When a tick buries its head into your skin, it forms a cement bond that keeps it in place while it excretes a chemical that breaks down tissue and allows them to absorb the blood and fluids they desire. There really isn't any documented length of time a tick can wait for a host. Some ticks will have several hosts as they morph from a nymph to an adult and others will have one host. Ticks have been known to live over 3 years, even through the dormant Winter, without ever attaching to a host.
A quick overview of the cycle of a tick is as follows...
Female lays eggs, Eggs become Larvae, Larvae attaches to birds or small mammals, Tick becomes a nymph, Nymph attaches to a host, Tick feeds until it becomes an adult, adult males detach and look for females usually on the host, male breeds and then drops and dies, female continues to feed, eventually dropping off and laying eggs. In some cases, the female will lay eggs on the host.
In Missouri, we have all 3 species of ticks.
1) Deer Tick - often called seed ticks and are very small. Females are bigger and often are 2 tone brown with the head and back being darker than the legs.
2) Lone Star Tick - Most common in Missouri. Females have a white dot on their back. This is where they get their name. A big misconception is the males have a spot too. This is not true. Males are the most common tick and often called a dog tick or brown tick. These ticks are more round than oval. Almost all ticks here in Missouri are Lone Stars.
3) The American Dog Tick - These are the largest ticks and they are more oval than the other ticks. The male and female are almost the same size. They are brown with darker brown spots on their backs. The adults are usually the ones
that feed on us and dogs.
Lone Star and Deer Ticks carry Lyme. Dog ticks do not but they can carry other diseases.
Wear Light Clothes when in the field. I can't stress this enough. People who head out into a field with dark clothes are going to get skin buried ticks. Light clothes has them show up easier and you can pick them off.

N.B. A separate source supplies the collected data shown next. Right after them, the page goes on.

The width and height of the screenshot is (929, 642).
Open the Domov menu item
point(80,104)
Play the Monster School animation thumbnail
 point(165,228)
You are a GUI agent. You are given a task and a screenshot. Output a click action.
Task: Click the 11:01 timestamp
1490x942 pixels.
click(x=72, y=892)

Tuck your pants into your socks and tape them with some duct tape if possible. This keeps them on the outside. Also wear shirts tucked in and make sure they are light colored as well. Some people talk about ticks dropping from trees overhead. While this may be possible, it is highly unlikely. These critters are ground dwellers that usually get no higher that a weed. Birds love to eat ticks so climbing a tree would be like marching into the oven.
Spray your clothes with Permethrin. You can buy Cutter's and other brands of this but I use Equate brand Bedding Spray from Wal-Mart. Same stuff only a buck cheaper. Spray clothes until moist and allow them to dry completely. Spray shoes, socks, pants, shirt, undies, etc... It will last a couple of washings and a few rainy days.

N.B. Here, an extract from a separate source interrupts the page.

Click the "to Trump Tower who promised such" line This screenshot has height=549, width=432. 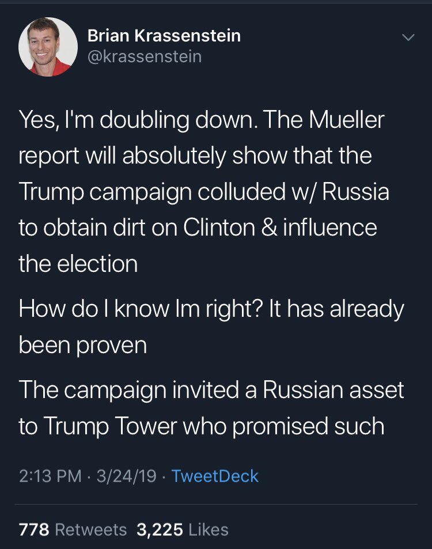coord(201,426)
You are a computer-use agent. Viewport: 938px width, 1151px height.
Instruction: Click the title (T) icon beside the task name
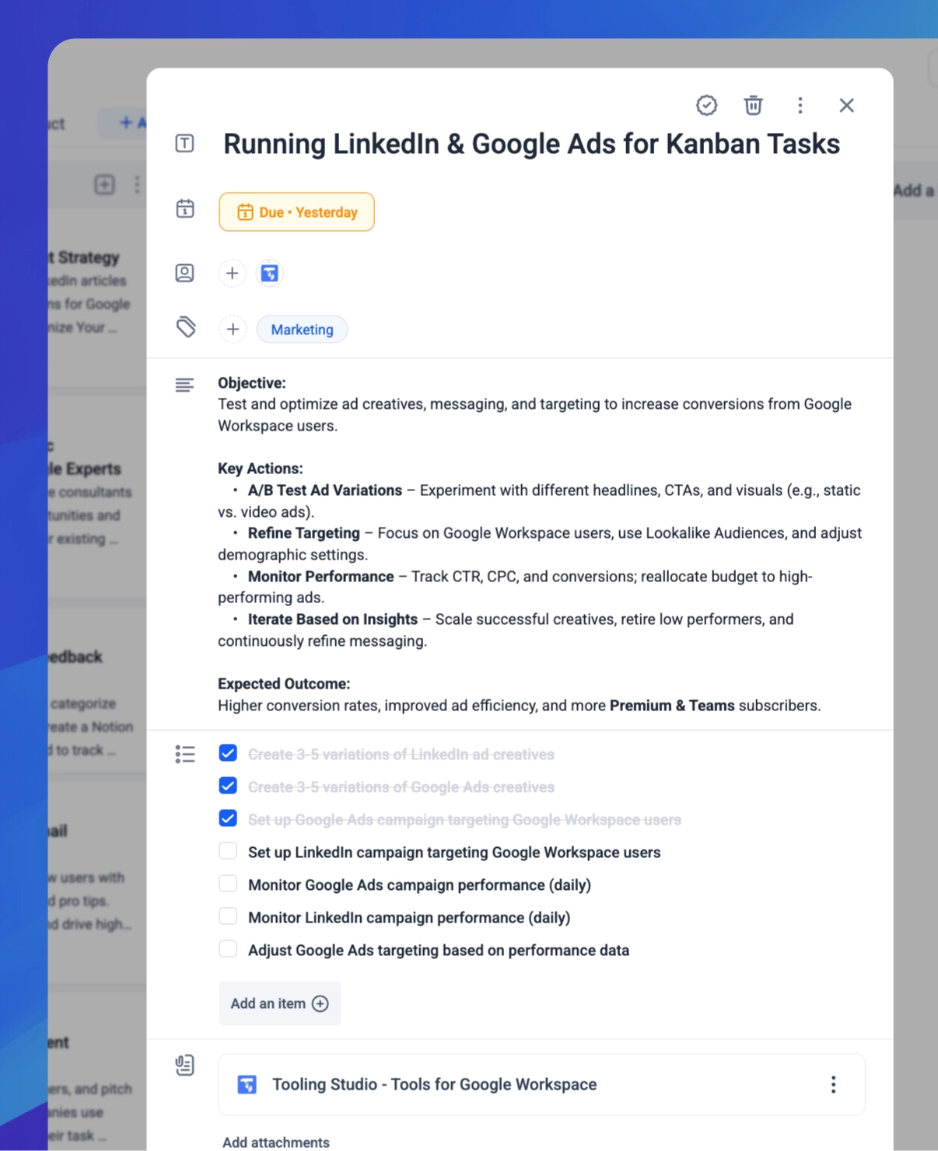pyautogui.click(x=184, y=143)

Carry a spare set of shoes, socks and pants in the vehicle. If you can, change clothes and place your clothes into a plastic bag and put them in the trunk. When you get home, pop them in the dryer on high for 10 minutes. This will ensure all hitchhikers are incinerated.
Do a tick check often. When you get home, have your significant other check for all sizes of ticks. Remember, some may be smaller then a pinhead. If you do not have someone that can check, use a mirror.

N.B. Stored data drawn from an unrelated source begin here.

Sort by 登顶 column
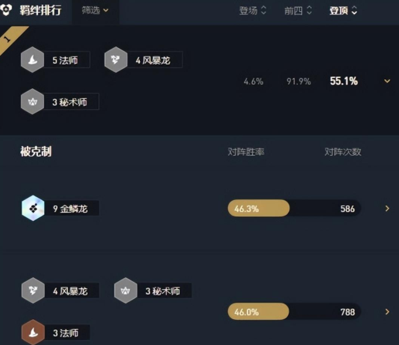Viewport: 399px width, 345px height. (x=343, y=10)
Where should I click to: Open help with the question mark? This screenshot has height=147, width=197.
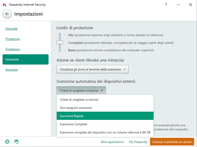click(x=166, y=5)
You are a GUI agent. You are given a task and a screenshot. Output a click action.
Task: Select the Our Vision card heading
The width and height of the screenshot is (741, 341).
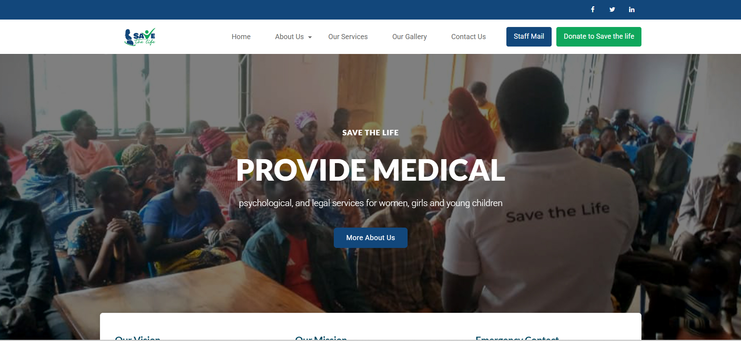137,338
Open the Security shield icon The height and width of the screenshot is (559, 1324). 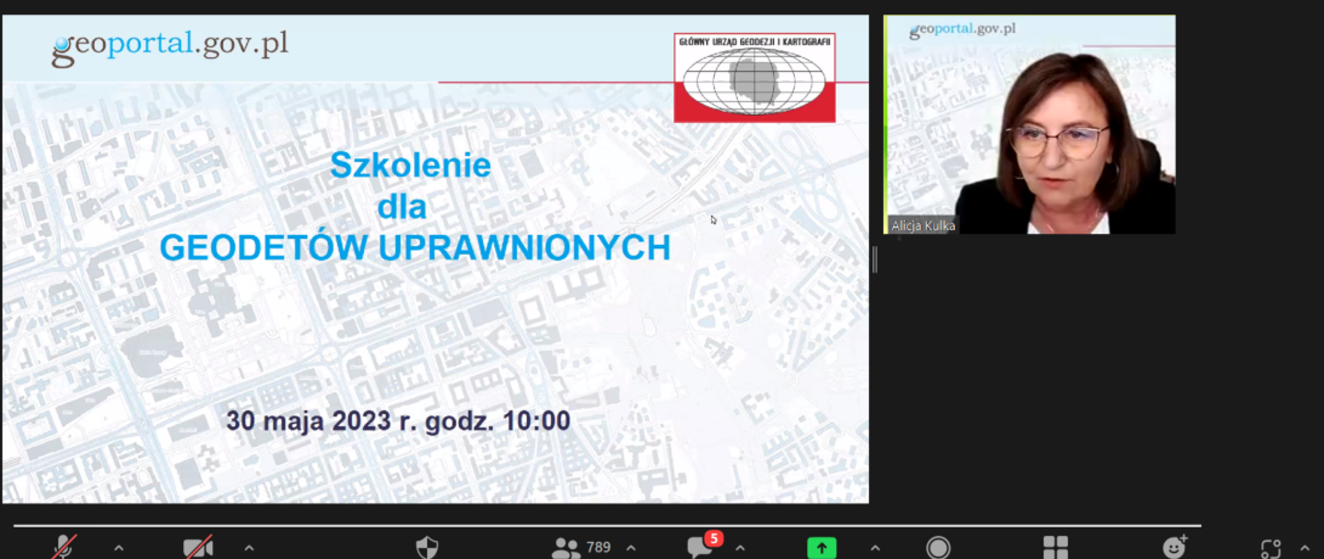[427, 548]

Obviously, avoiding high grass and marshy fields would be the way to go...
There are several ways to remove a tick but the underlying principle is the same. Grasp as close to the head as possible and pull it gently upwards and outward until it comes out. Try and get the whole thing and do not squeeze the body when pulling. Tweezers work best. You can also put a straw over the tick body and slip a thread with an overhand knot down the straw. Tighten the knot under the straw until it is tight and then pull the tick out. I have never done this but I hear it keeps the tick from regurgitating and helps heal the wound quicker. Do not use polish, a match, or any other nonsense to remove the tick.
Wash the area with soapy water or alcohol and make sure you kill the tick. I flush em. Do not squeeze them! Wash your hands if you removed them barehanded.
I was out placing a cache today and was wearing my favorite white pants. I had close to 150 ticks that I flicked off my pants and I really didn't bushwhack that much. I had them from tiny to full adults. Just keep in mind that by late summer or early fall, they are usually gone. Another misconception is that we have to have a frost or freeze before they are gone. Not true, they go dormant in the fall regardless of temperature. However, the later the heat lasts, especially with rain, the longer the tick season.
Don't let your summer caching fun get spoiled by these little buggers.. Just take the proper steps and have fun...
Now Chiggers! Well, that's a different story!